Second, we verified that shape representations can drive veridical motion perception without directional clues, thus going beyond the divergence of motion computation and shape analysis into dorsal and ventral neural streams, respectively (Ungerleider & Mishkin, 1982). While shape-driven motion has been demonstrated in the absence of motion-energy signals for faces rotated from one side to another (Ramachandran, Armel, Foster, & Stoddard, 1998) and changes in geometrical shapes, e.g., from squares to rectangles (Tse & Logothetis, 2002), in both of these cases, the direction of motion could be inferred from the end shapes. We used randomly generated dotted shapes with indeterminate orientations to prevent such influences on rotation perception. We also quantified human efficiency for shape-driven motion perception by comparing accuracy to the simulated performance of an optimal shape-based Bayesian decoder.

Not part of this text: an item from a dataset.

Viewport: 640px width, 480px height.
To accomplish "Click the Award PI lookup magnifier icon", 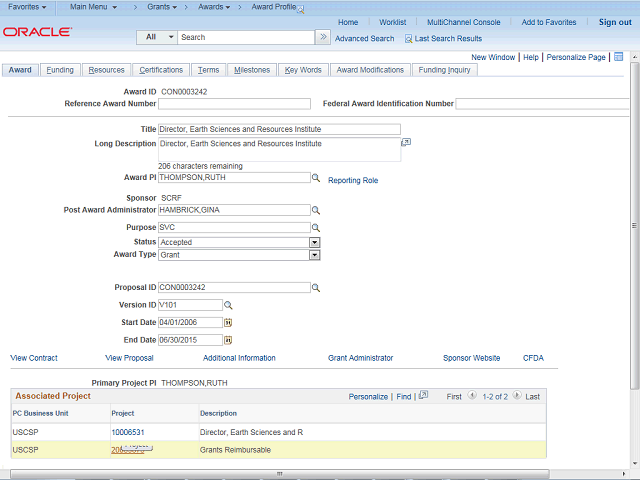I will tap(315, 178).
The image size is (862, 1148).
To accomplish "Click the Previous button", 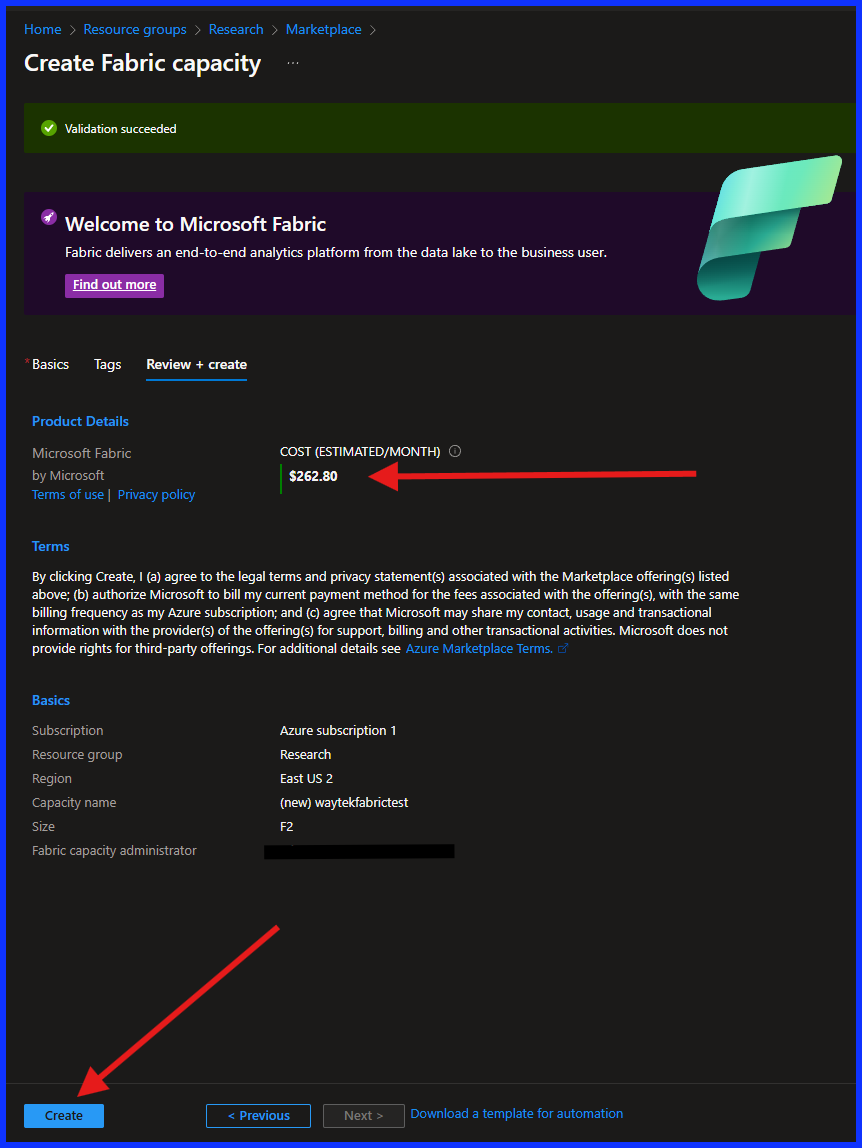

Third, we tested whether properties abstracted from complex shapes can determine perceived motion. Past work has shown that shape features, such as contour completion, relatability, convexity, and closure, can determine motion grouping through surface segmentation (McDermott & Adelson, 2004; McDermott, Weiss, & Adelson, 2001) or binding (Lorenceau & Alais, 2001), and neuroimaging has suggested that dorsal area V3A may extract features that are tracked in motion perception (Caplovitz & Tse, 2007b). However, Fang, Kersten, and Murray (2008) and Murray, Kersten, Olshausen, Schrater, and Woods (2002) presented evidence that activation of the Lateral Occipital Complex (LOC) reduced activity in striate cortex during the percept of a grouped moving stimulus but not during a non-rigid percept of the same stimulus as independently moving features. This raises the possibility that feature extraction and global shape representations may play quite different roles in object motion perception. To isolate the role of shape representations, we tested cases where tracking of shape contours or local features was uninformative, and perceived rotation could correspond only to rotation of a global axis of symmetry.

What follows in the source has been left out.